En bref
- Le drop est l'instant où un nom supprimé redevient enregistrable, premier arrivé premier servi. Sur les domaines génériques il se calcule à l'avance ; sur le .fr il ne se déduit que du Whois, à trente jours près.
Le drop est l’instant où un nom de domaine supprimé redevient enregistrable. C’est une seconde, pas une période, et tout le vocabulaire de la capture tourne autour d’elle.
Ce que le terme désigne
La fin du cycle de suppression. À cet instant, le nom quitte l’état de période de rédemption, sort du registre, et redevient disponible selon le principe rappelé par le guide du titulaire du .fr : « premier arrivé, premier servi ».
Deux mots l’accompagnent. Le drop-catching est la technique de capture au moment exact du drop. Le snap est l’enregistrement en rafale qui la rend possible : envoyer des demandes de création à la cadence maximale, depuis un accès direct au registre. Ce sont deux façons de nommer la même opération, vue de l’organisation ou vue de la machine.

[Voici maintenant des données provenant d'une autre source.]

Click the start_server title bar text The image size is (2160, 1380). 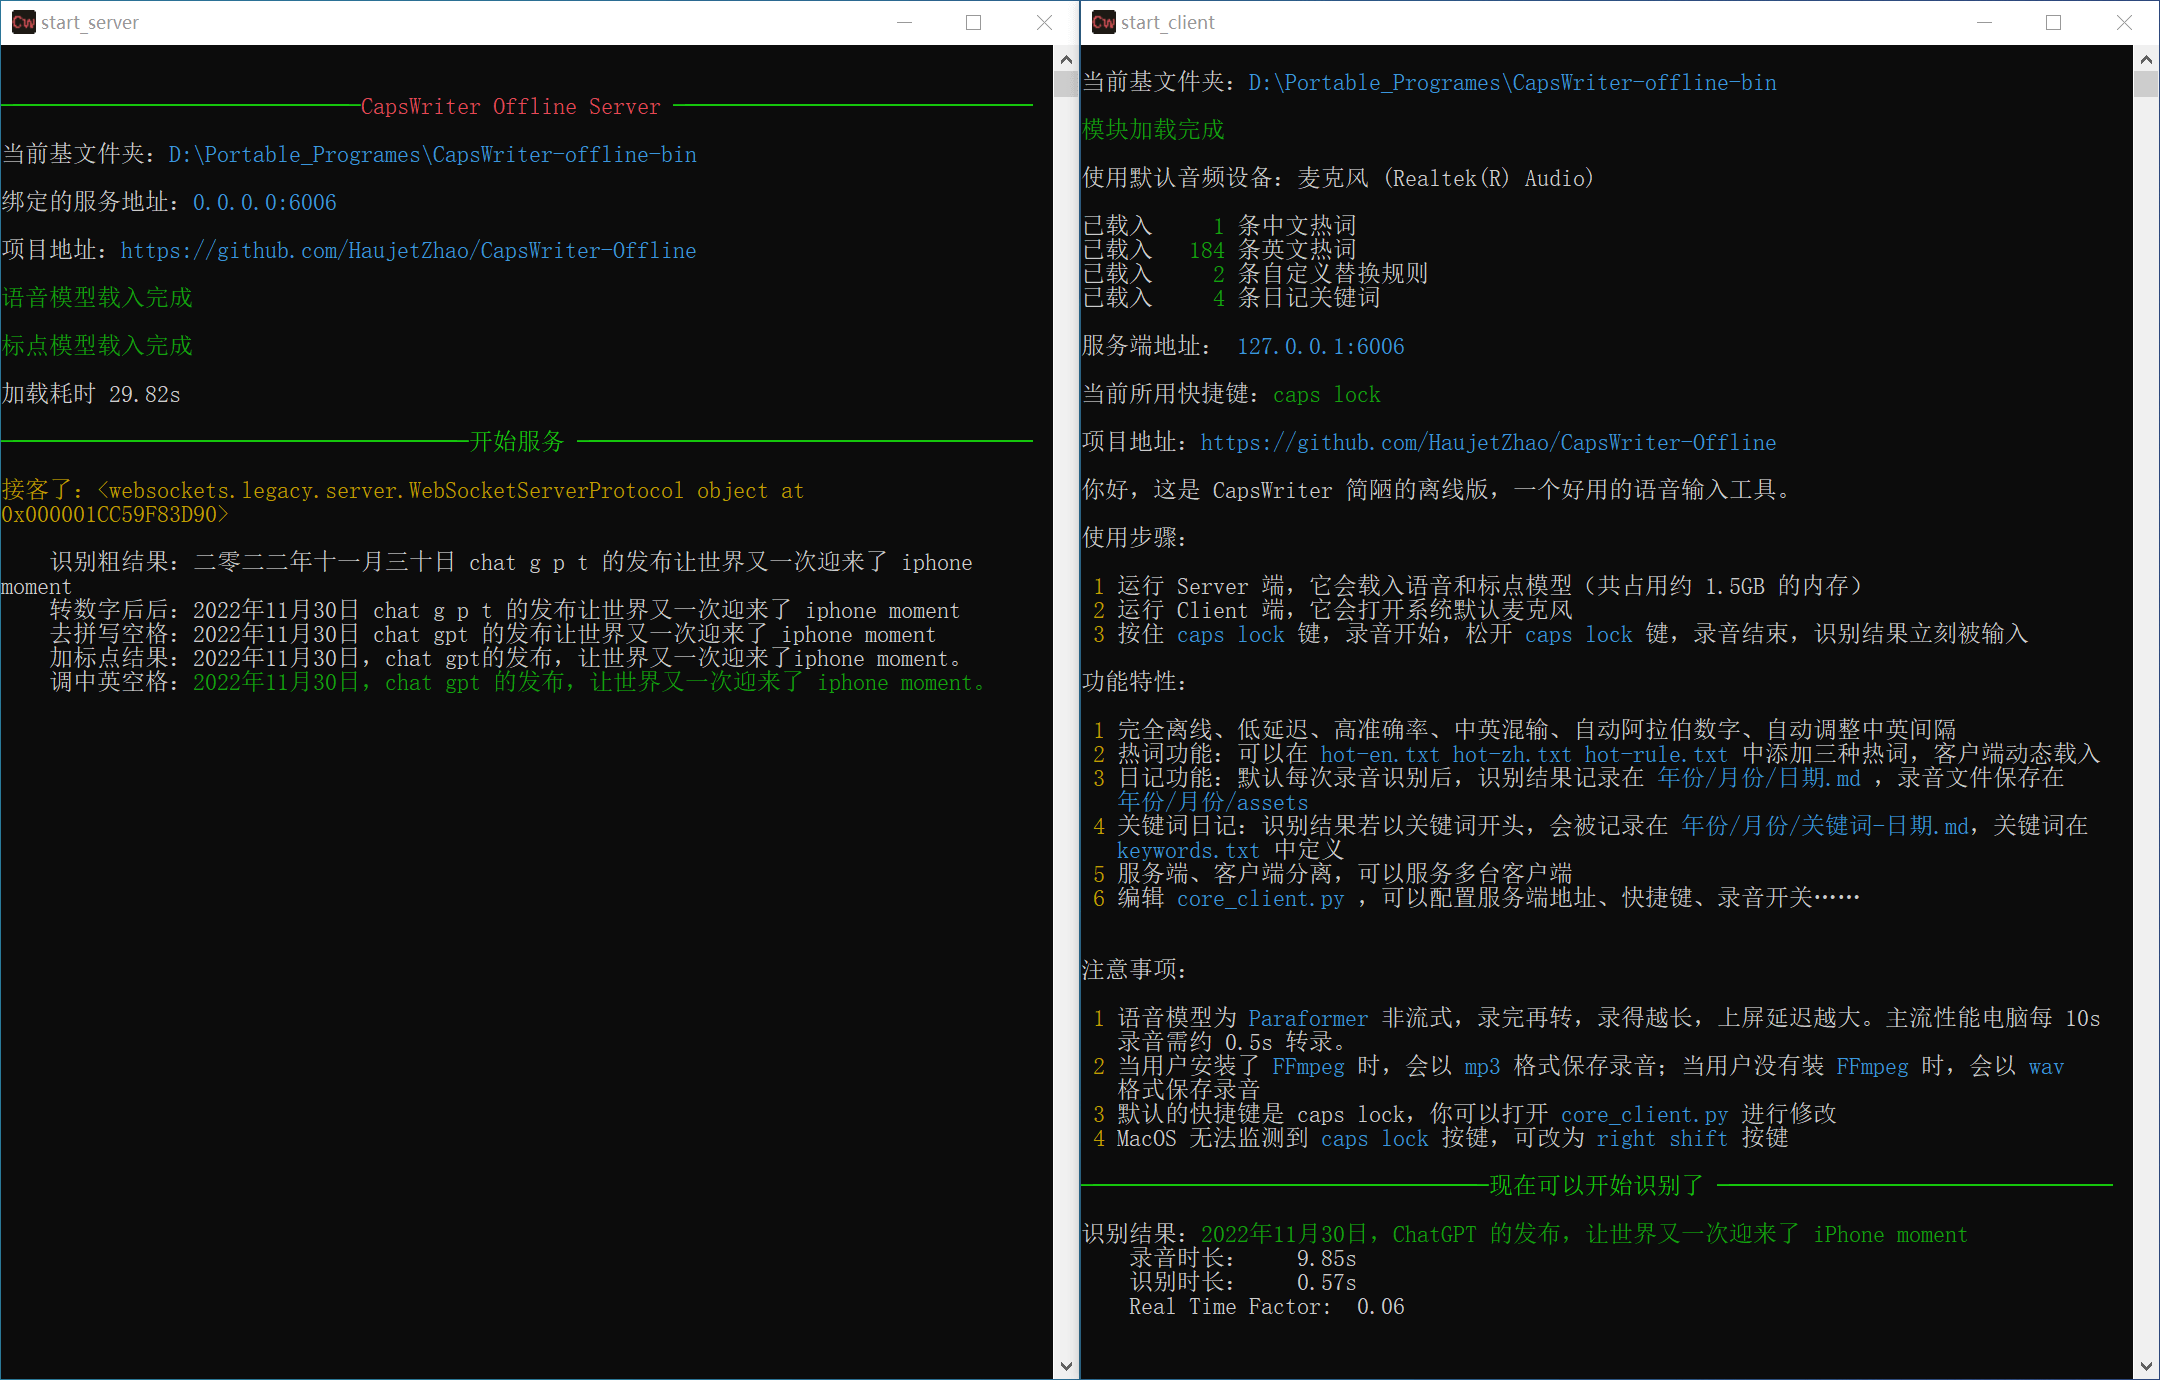coord(90,22)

Comment on le situe dans le temps
Cela dépend entièrement de l’extension, et c’est le point que presque toute la littérature francophone escamote.
Sur un domaine générique, l’enchaînement est fixe et documenté par l’ICANN : trente jours d’état de rédemption, puis cinq jours calendaires, puis la purge du registre. Le drop se calcule donc des semaines à l’avance, ce qui explique l’existence d’une industrie de la capture organisée en amont.
Sur le .fr, le déclencheur n’est pas une échéance mais une décision : le registre renouvelle tacitement pour un an à l’expiration, et c’est le bureau d’enregistrement qui envoie l’ordre de suppression quand il le veut. La seule prévisibilité commence quand cet ordre est passé : le Whois affiche alors l’état de rédemption et la date de la demande, ce qui situe le drop à trente jours près.
Sur l’instant exact, il faut être franc : nous n’avons trouvé aucune source primaire documentant l’heure de remise en circulation des .fr. Plusieurs pages commerciales en affichent une, à la minute. Aucune ne la sourcerait au registre. Un chiffre invérifiable ne se réemploie pas.
Ce qu’il change quand on vend des liens
Beaucoup moins qu’on ne le croit, et c’est une bonne nouvelle.
Le drop est le moment où la concurrence est maximale — mais seulement sur les noms que plusieurs personnes ont repérés. Or environ 60 000 noms en .fr sont supprimés chaque mois, et sur les cohortes de 2018 à 2025, entre 18 et 30 % seulement ont été réenregistrés au moins une fois depuis. Sur la grande majorité des noms, le drop est un non-événement : le nom reste libre pendant des mois.
La conséquence pratique est nette. Vouloir gagner au drop suppose un backorder, donc un budget et un intermédiaire. Vouloir gagner sans concurrence suppose un filtre que les autres n’appliquent pas — la cohérence thématique avec un projet précis, qu’aucun indicateur générique ne mesure. La seconde voie est gratuite, et elle est celle du regfree.
Les termes voisins
La période de rédemption, qui est la fenêtre de trente jours qui précède le drop et qui l’annonce.
Le backorder, qui est le service dont l’unique fonction est d’agir à cet instant.
L’enchère de domaine, qui se tient soit avant le drop, sur le droit de recevoir le nom en cas de capture, soit après, sur un nom déjà capturé.
La confusion à éviter : traiter la date d’expiration d’un .fr comme une date de drop. Entre les deux, il y a un renouvellement tacite d’un an, une décision de bureau d’enregistrement et trente jours de rédemption. Le dossier sur l’achat d’un domaine expiré déroule ce calendrier étape par étape.
Sources et méthode
- Guide pratique du titulaire d'un nom de domaine en .fr et guide des procédures du registre, consultés le 22 août 2026. Page des codes d'état EPP de l'ICANN, même date. Aucune source primaire n'a été trouvée pour un horaire précis de libération des .fr.